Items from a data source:

+ + + + +

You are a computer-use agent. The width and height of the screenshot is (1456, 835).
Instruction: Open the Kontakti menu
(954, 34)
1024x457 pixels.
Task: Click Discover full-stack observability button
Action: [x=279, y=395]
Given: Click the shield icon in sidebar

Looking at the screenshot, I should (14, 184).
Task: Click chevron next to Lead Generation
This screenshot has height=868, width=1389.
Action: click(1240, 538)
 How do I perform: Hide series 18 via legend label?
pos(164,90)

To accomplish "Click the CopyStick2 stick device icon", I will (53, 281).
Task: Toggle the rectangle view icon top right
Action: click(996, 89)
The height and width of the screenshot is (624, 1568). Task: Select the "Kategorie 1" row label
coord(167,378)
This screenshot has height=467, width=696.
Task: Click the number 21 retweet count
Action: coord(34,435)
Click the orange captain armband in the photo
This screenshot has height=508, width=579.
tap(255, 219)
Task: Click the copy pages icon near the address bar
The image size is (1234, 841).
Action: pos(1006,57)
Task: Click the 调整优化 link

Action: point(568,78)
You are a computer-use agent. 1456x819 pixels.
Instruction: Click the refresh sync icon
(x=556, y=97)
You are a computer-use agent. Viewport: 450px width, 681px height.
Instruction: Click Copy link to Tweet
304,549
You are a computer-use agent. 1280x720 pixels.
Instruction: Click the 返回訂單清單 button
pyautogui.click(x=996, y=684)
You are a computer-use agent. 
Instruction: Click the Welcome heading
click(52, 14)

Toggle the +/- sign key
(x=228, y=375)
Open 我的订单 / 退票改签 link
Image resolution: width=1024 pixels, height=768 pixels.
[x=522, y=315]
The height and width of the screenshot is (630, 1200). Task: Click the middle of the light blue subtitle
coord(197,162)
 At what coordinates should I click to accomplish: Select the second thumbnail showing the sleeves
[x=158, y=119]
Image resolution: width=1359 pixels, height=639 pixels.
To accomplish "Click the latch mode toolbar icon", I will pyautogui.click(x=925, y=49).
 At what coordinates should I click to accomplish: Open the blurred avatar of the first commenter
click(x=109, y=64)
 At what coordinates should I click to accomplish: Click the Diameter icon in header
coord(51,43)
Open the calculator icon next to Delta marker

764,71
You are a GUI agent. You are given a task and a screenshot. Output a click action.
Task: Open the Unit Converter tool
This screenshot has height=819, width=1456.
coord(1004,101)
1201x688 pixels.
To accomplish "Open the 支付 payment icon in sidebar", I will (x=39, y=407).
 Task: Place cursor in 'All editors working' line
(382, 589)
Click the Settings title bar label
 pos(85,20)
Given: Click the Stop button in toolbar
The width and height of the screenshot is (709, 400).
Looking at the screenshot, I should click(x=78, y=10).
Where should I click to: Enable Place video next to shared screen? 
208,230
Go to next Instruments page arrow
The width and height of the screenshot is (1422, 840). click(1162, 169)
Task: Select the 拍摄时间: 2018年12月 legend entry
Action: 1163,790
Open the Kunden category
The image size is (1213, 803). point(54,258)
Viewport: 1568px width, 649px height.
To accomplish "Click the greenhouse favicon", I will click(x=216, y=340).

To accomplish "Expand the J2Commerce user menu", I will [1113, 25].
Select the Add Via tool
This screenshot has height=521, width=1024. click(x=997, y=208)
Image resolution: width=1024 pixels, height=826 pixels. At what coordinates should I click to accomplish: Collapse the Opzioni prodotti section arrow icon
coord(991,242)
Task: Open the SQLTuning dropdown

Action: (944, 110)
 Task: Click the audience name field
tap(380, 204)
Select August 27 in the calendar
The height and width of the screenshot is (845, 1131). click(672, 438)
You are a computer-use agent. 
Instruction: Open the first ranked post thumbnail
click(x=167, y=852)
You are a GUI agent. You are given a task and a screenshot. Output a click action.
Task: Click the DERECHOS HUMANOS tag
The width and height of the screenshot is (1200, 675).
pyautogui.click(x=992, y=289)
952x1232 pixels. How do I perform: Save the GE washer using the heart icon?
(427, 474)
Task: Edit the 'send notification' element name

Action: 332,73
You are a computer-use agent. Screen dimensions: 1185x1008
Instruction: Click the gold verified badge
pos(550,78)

+ + + + +

What you will do>
The answer must be an exact copy of every entry.

Answer space>
You are a computer-use agent. The width and height of the screenshot is (1456, 835).
Instruction: Open the Kontakti menu
(954, 34)
1024x457 pixels.
Task: Click Discover full-stack observability button
Action: [x=279, y=395]
Given: Click the shield icon in sidebar

Looking at the screenshot, I should (14, 184).
Task: Click chevron next to Lead Generation
This screenshot has height=868, width=1389.
Action: click(1240, 538)
 How do I perform: Hide series 18 via legend label?
pos(164,90)

To accomplish "Click the CopyStick2 stick device icon", I will (53, 281).
Task: Toggle the rectangle view icon top right
Action: click(996, 89)
The height and width of the screenshot is (624, 1568). Task: Select the "Kategorie 1" row label
coord(167,378)
This screenshot has height=467, width=696.
Task: Click the number 21 retweet count
Action: coord(34,435)
Click the orange captain armband in the photo
This screenshot has height=508, width=579.
tap(255, 219)
Task: Click the copy pages icon near the address bar
The image size is (1234, 841).
Action: pos(1006,57)
Task: Click the 调整优化 link

Action: point(568,78)
You are a computer-use agent. 1456x819 pixels.
Instruction: Click the refresh sync icon
(x=556, y=97)
You are a computer-use agent. Viewport: 450px width, 681px height.
Instruction: Click Copy link to Tweet
304,549
You are a computer-use agent. 1280x720 pixels.
Instruction: Click the 返回訂單清單 button
pyautogui.click(x=996, y=684)
You are a computer-use agent. 
Instruction: Click the Welcome heading
click(52, 14)

Toggle the +/- sign key
(x=228, y=375)
Open 我的订单 / 退票改签 link
Image resolution: width=1024 pixels, height=768 pixels.
[x=522, y=315]
The height and width of the screenshot is (630, 1200). Task: Click the middle of the light blue subtitle
coord(197,162)
 At what coordinates should I click to accomplish: Select the second thumbnail showing the sleeves
[x=158, y=119]
Image resolution: width=1359 pixels, height=639 pixels.
To accomplish "Click the latch mode toolbar icon", I will pyautogui.click(x=925, y=49).
 At what coordinates should I click to accomplish: Open the blurred avatar of the first commenter
click(x=109, y=64)
 At what coordinates should I click to accomplish: Click the Diameter icon in header
coord(51,43)
Open the calculator icon next to Delta marker

764,71
You are a GUI agent. You are given a task and a screenshot. Output a click action.
Task: Open the Unit Converter tool
This screenshot has height=819, width=1456.
coord(1004,101)
1201x688 pixels.
To accomplish "Open the 支付 payment icon in sidebar", I will (x=39, y=407).
 Task: Place cursor in 'All editors working' line
(382, 589)
Click the Settings title bar label
 pos(85,20)
Given: Click the Stop button in toolbar
The width and height of the screenshot is (709, 400).
Looking at the screenshot, I should click(x=78, y=10).
Where should I click to: Enable Place video next to shared screen? 
208,230
Go to next Instruments page arrow
The width and height of the screenshot is (1422, 840). click(1162, 169)
Task: Select the 拍摄时间: 2018年12月 legend entry
Action: 1163,790
Open the Kunden category
The image size is (1213, 803). point(54,258)
Viewport: 1568px width, 649px height.
To accomplish "Click the greenhouse favicon", I will click(x=216, y=340).

To accomplish "Expand the J2Commerce user menu", I will [1113, 25].
Select the Add Via tool
This screenshot has height=521, width=1024. click(x=997, y=208)
Image resolution: width=1024 pixels, height=826 pixels. At what coordinates should I click to accomplish: Collapse the Opzioni prodotti section arrow icon
coord(991,242)
Task: Open the SQLTuning dropdown

Action: (944, 110)
 Task: Click the audience name field
tap(380, 204)
Select August 27 in the calendar
The height and width of the screenshot is (845, 1131). click(672, 438)
You are a computer-use agent. 
Instruction: Open the first ranked post thumbnail
click(x=167, y=852)
You are a GUI agent. You are given a task and a screenshot. Output a click action.
Task: Click the DERECHOS HUMANOS tag
The width and height of the screenshot is (1200, 675).
pyautogui.click(x=992, y=289)
952x1232 pixels. How do I perform: Save the GE washer using the heart icon?
(427, 474)
Task: Edit the 'send notification' element name

Action: 332,73
You are a computer-use agent. Screen dimensions: 1185x1008
Instruction: Click the gold verified badge
pos(550,78)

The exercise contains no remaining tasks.